Remember the 1995 movie Empire Records? It was a commercial and critical flop. But I think about it all the time.
Riding a wave of early 90’s coming-of-age slacker films popularized by the likes of Kevin Smith and Richard Linklater, the story revolves around the young, ragtag employees of Empire Records, a local, independent music store. Music Town, a national music chain store mega-corporation (evil), is secretly planning to buy the shop from its aging owner. In a dramatic climax reminiscent of every Mickey Rooney film ever made, the kids put on a show to raise the money to save Empire Records from selling out (good).
This movie was so gloriously 90’s. It was also a Greek tragedy. But nobody knew it at the time.
A distinguishing characteristic of a Greek tragedy is its utter lack of a surprise ending. The Greeks would tell you how the story ends right at the beginning. Why?
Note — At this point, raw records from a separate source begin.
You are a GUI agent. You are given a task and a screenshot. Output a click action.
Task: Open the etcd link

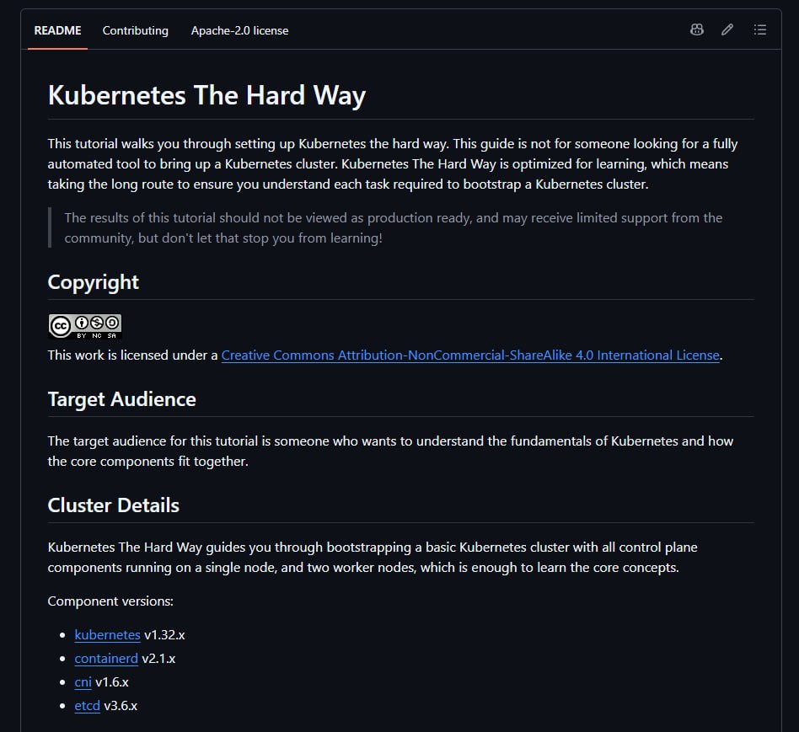pyautogui.click(x=87, y=706)
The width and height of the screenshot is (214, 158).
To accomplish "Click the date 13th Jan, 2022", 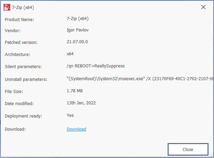I will click(81, 103).
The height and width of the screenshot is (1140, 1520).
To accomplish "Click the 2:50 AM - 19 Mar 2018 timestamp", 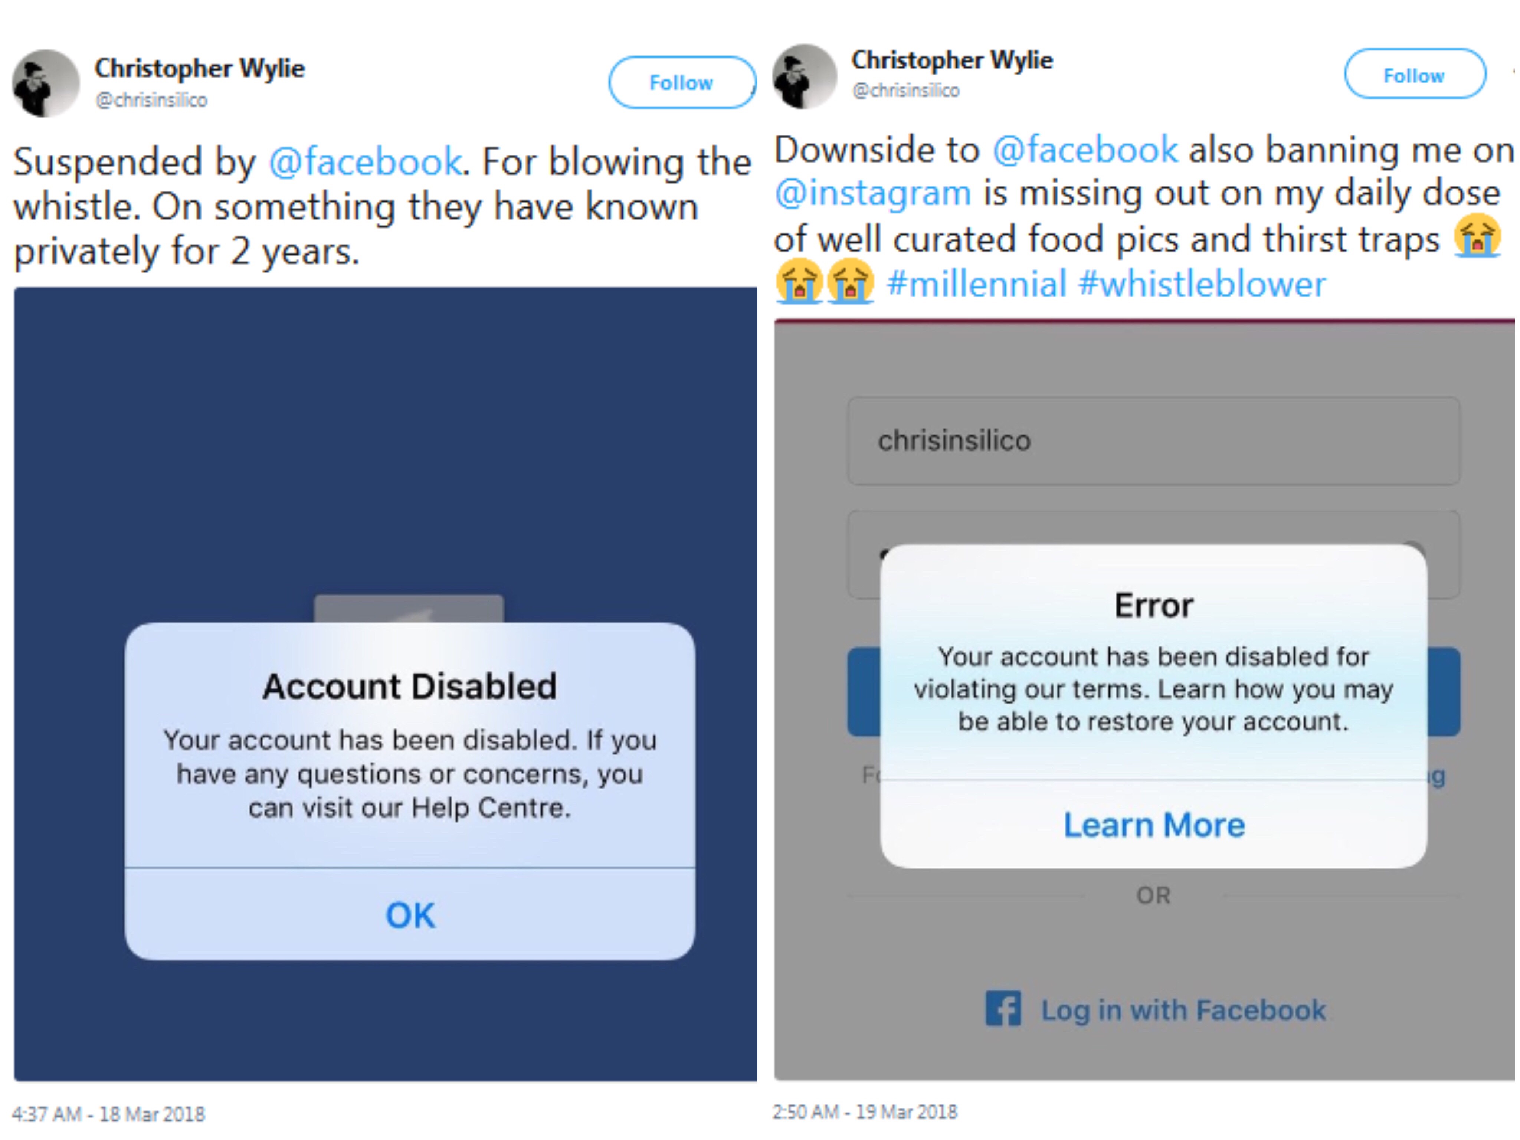I will click(865, 1111).
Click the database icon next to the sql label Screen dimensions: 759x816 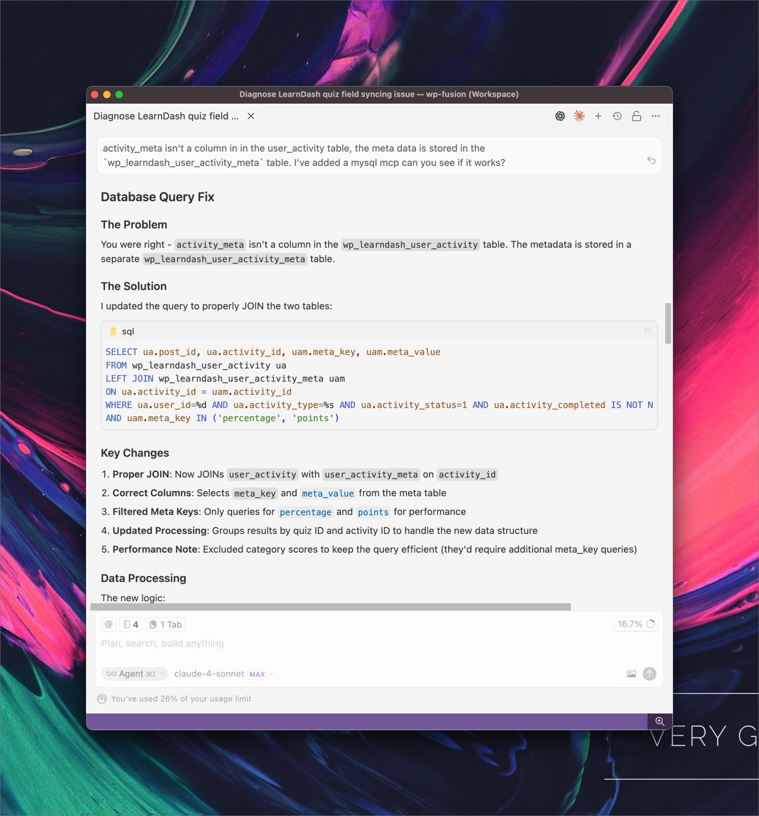(x=113, y=331)
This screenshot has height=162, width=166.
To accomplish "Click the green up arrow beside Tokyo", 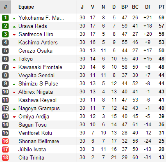I will (x=14, y=60).
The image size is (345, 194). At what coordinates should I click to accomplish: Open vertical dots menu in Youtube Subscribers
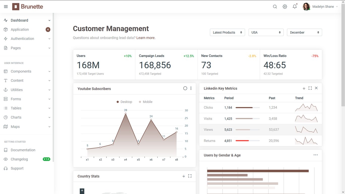click(191, 88)
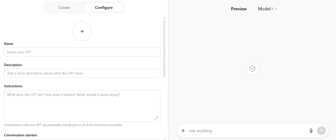Open the Model version dropdown
336x140 pixels.
[x=268, y=9]
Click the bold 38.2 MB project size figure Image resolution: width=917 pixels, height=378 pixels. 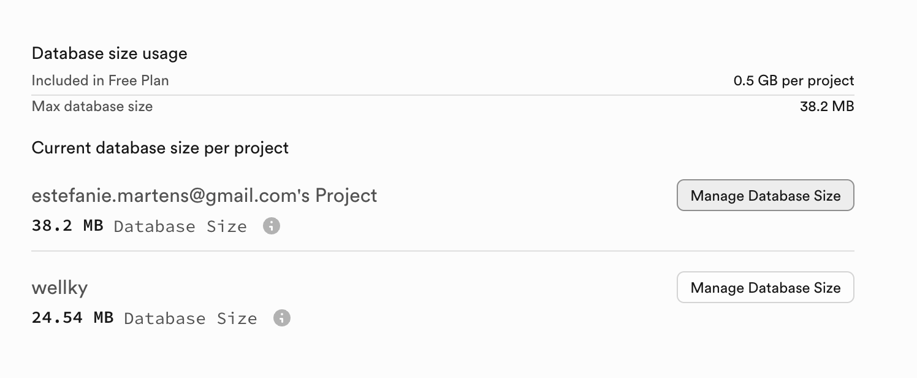point(67,226)
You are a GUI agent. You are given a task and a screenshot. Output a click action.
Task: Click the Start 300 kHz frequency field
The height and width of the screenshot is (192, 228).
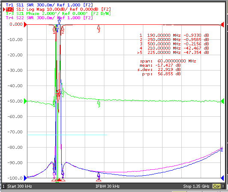coord(20,186)
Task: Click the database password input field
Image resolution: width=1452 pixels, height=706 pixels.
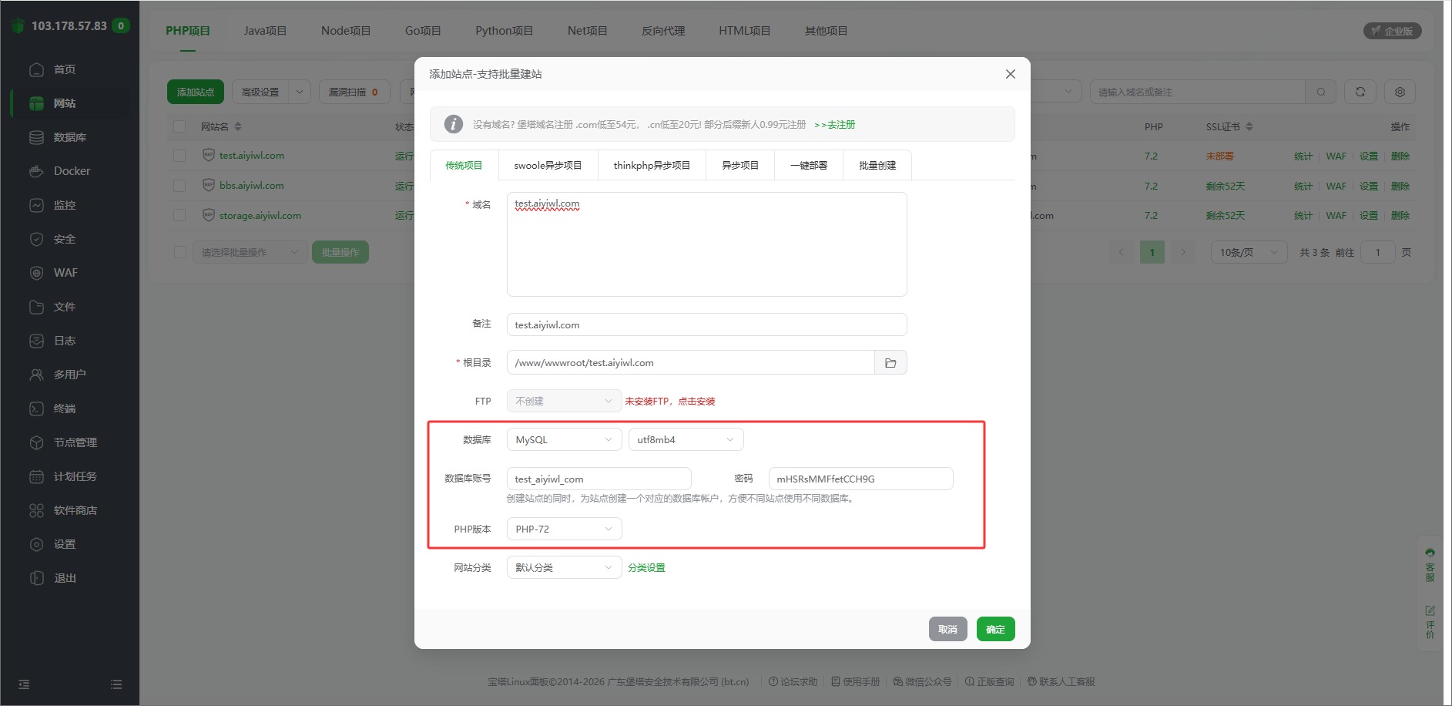Action: pos(860,479)
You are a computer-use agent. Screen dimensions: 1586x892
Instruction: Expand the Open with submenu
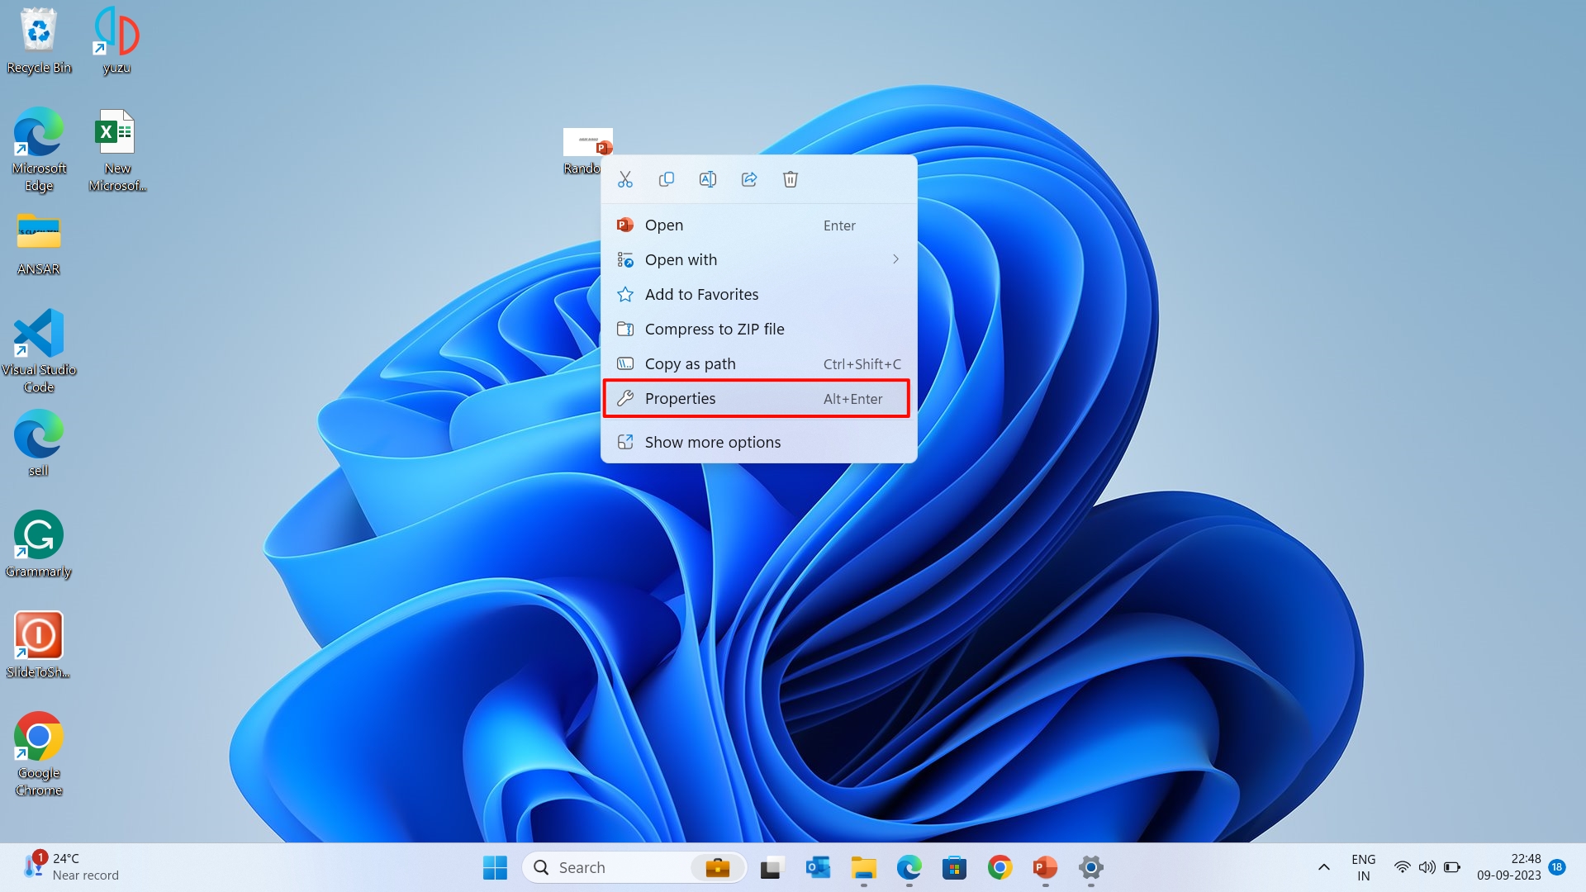tap(681, 259)
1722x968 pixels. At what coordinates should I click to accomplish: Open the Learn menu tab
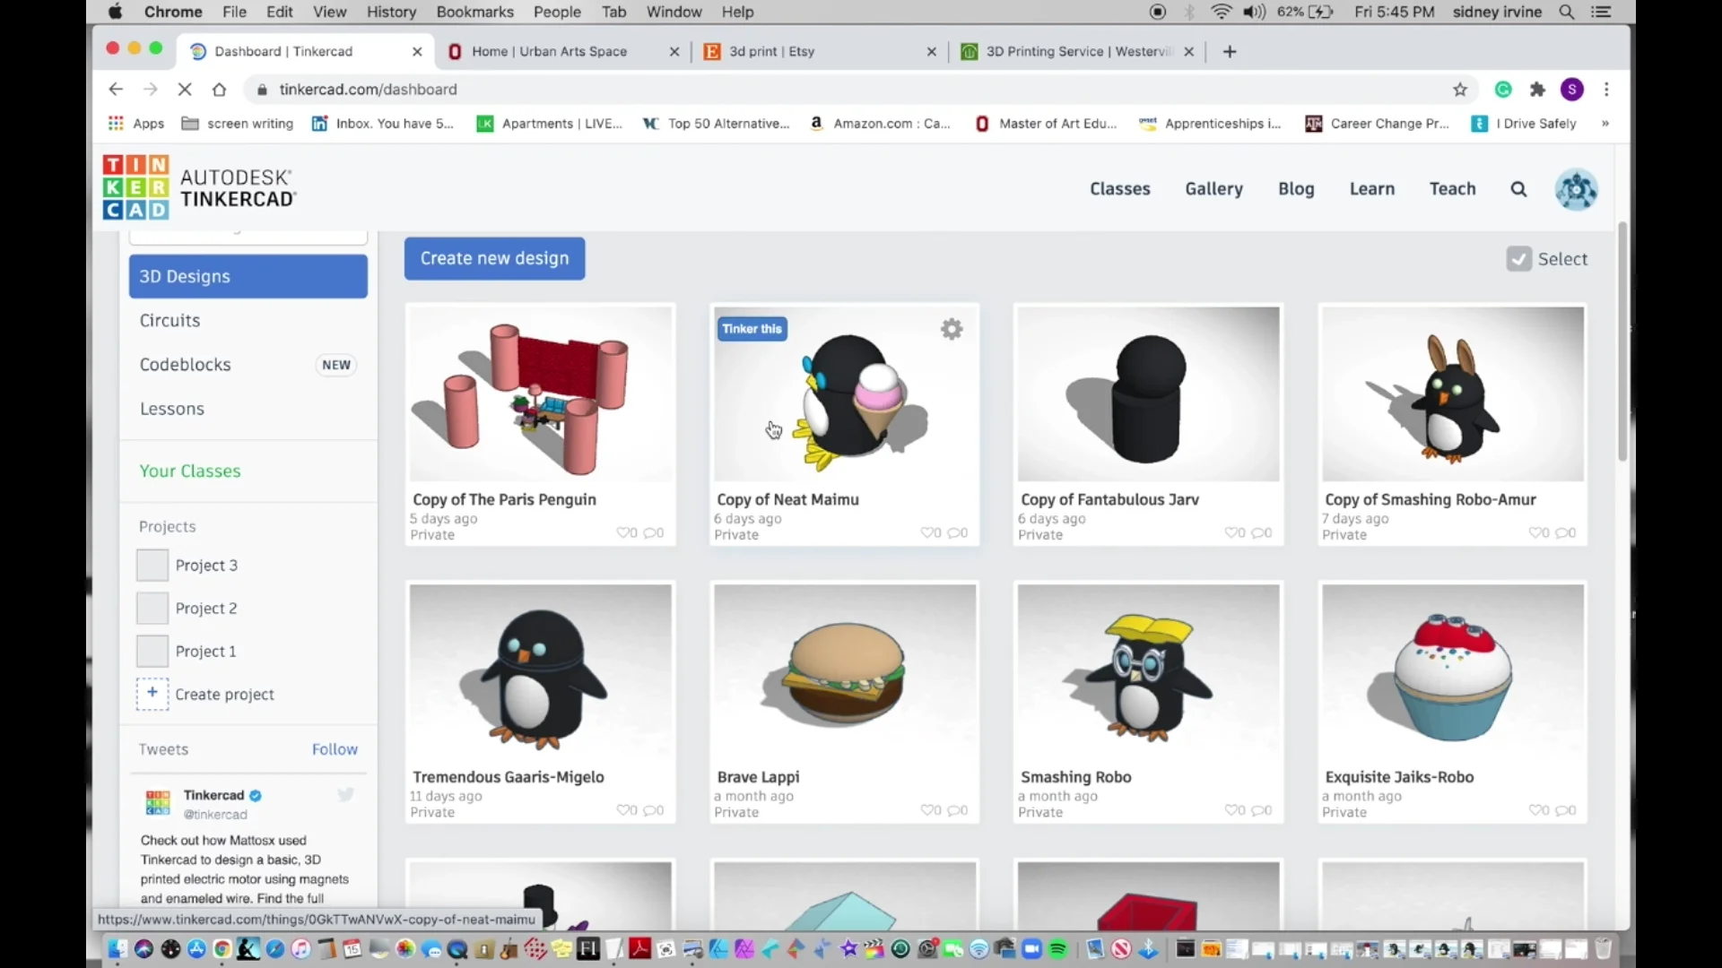1372,188
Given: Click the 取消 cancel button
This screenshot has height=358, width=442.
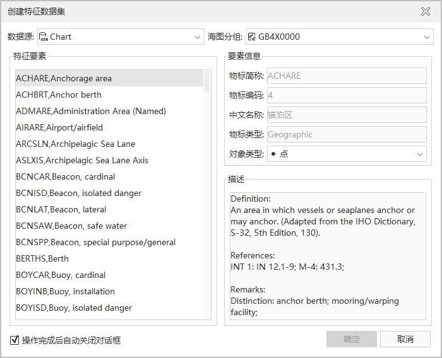Looking at the screenshot, I should pyautogui.click(x=405, y=339).
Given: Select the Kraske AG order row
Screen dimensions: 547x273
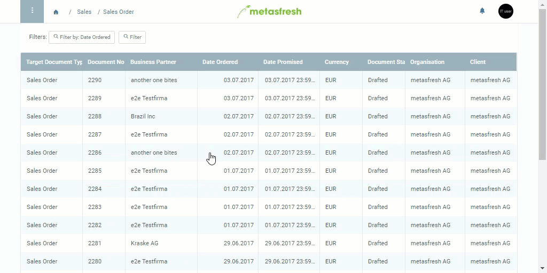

Because when you know that someone’s going to die (it’s almost always death), all their happiness and optimism throughout the story is, well, tragic. How depressing to watch someone go through life joyously full of hope, knowing it’s all going to end in ruin. It’s like watching old episodes of The Partridge Family knowing how Danny Bonaduce turned out.
That’s Empire Records. Not just because it was peak Liv Tyler. But because those kids went to great financial lengths to save a record store in 1995. Napster, iTunes and Spotify would soon, in rapid succession, make the leveraged buyout of an independent record store an epically bad allocation of one’s entire life savings.
I probably think about Empire Records way more often than is normal or recommended by the medical community. To me it perfectly captures the oblivious hope and optimism of being a young adult in the 1990’s, blissfully unaware that 9/11, Facebook and the iPhone would soon transform every aspect of human life on the entire planet, with no going back ever.
So what’s the lesson here? It’s a shocker: you can’t tell the future. Massive, paradigm-shifting change can happen really fast. Companies that seem immune to failure may suddenly get disrupted out of nowhere. Polaroid was the Apple of its day. Ask your grandparents what it was like to own Polaroid stock in their retirement accounts.
Today’s hope and optimism can too easily become tomorrow’s Greek tragedy. Follow Apollo’s maxims to avoid the worst consequences of overconfidence and concentration risk. Seek diversification and guarantees. Spread risk across asset types, industries and strategies. Use guaranteed, non-correlated assets to offset downside risk when you need to protect your asset base. For extra credit, get to know something called the Sharpe Ratio, a measurement of risk-adjusted return probability.
But above all, plan for your own goals. You don’t need to take the advice of every kibbitzer who gets in your ear. Especially if they’re the type to wager your financial future on a crapshoot.
Love this piece Jacob!
After writing this I was thinking about AI and which businesses today are going to be totally extinct in five years. There’s already plenty of erosion….. but there will definitely be some Blockbusters that we don’t even see coming yet.